··· Selected extract

By Jessica Bakeman, Albany Bureau
ALBANY -- The State University of New York has put more than $6 million back into the classroom and student services by combining some campuses' administration and back-office operations.
Since last August, campuses have been looking for ways to save money through consolidation. The funds will be reallocated to directly serve students, including to the hiring of new professors.
"This is just the beginning as we continue to review where and how we can streamline our administrative costs and share best practices across SUNY," system Chancellor Nancy Zimpher said in a statement.
The most public examples are new shared presidencies of two pairs of campuses: SUNY colleges at Delhi and Cobleskill in neighboring Delaware and Schoharie counties, respectively; as well as Morrisville State College and SUNY Institute of Technology, in Madison and Oneida counties, respectively.
A shared presidency between SUNY colleges at Canton and Potsdam is under consideration, as well.
"The stuff that catches people's attention is, well, what's going to happen to person x and person y," Zimpher said during a recent meeting with Gannett's Albany Bureau. "And we're working through that. But we are also holding people's feet to the fire."
Zimpher said universities and colleges that share administrators or services will retain their individual identities.

······
··· Material

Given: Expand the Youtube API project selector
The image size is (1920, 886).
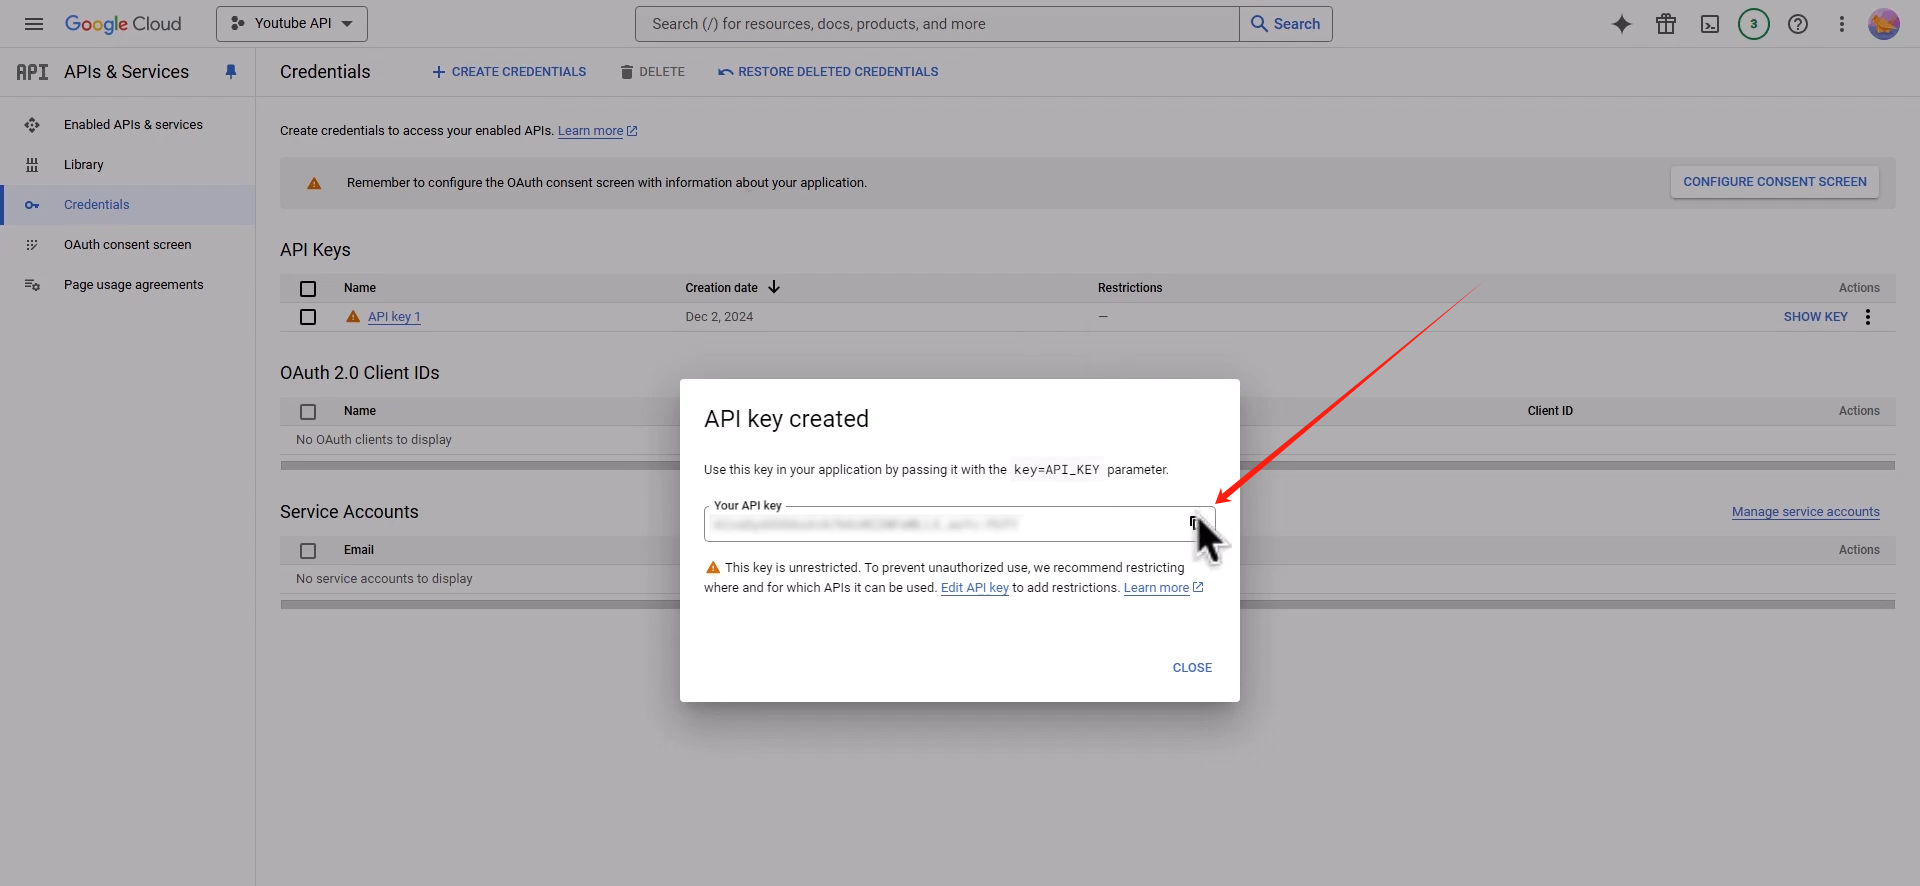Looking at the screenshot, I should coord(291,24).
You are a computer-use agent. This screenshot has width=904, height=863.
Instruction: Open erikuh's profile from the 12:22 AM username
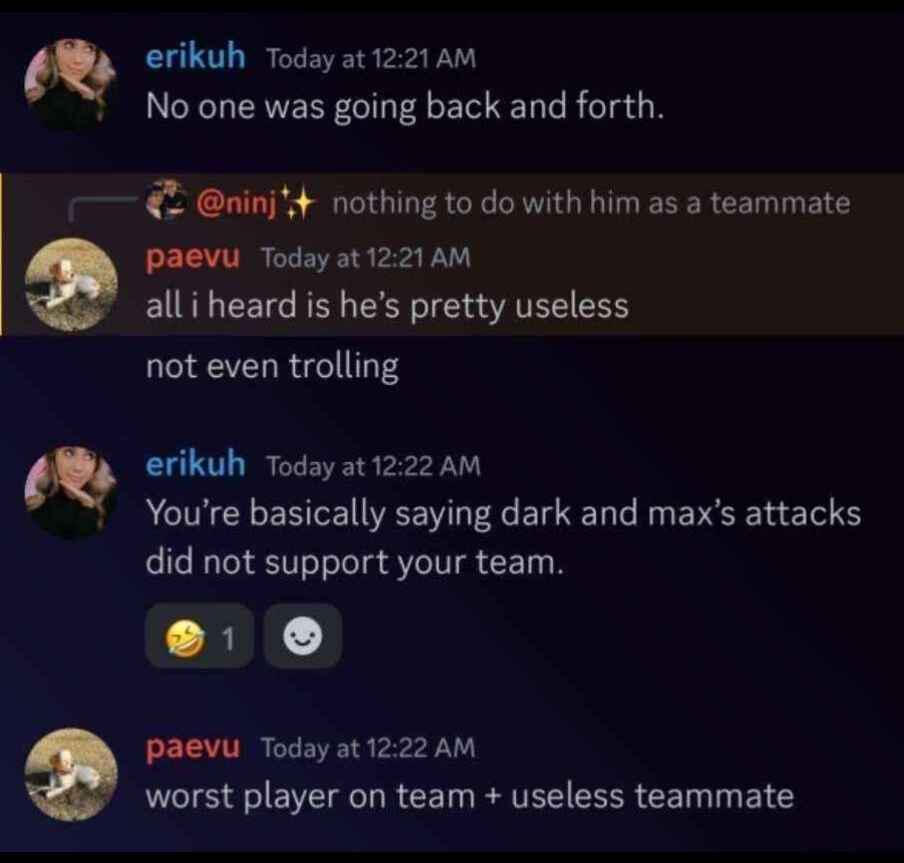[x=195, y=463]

······

Your goal: Rewrite everything in the SUNY article from "The most public" down to "Oneida counties, respectively.", changing "shared" to "joint".

Task response:
The most public examples are new joint presidencies of two pairs of campuses: SUNY colleges at Delhi and Cobleskill in neighboring Delaware and Schoharie counties, respectively; as well as Morrisville State College and SUNY Institute of Technology, in Madison and Oneida counties, respectively.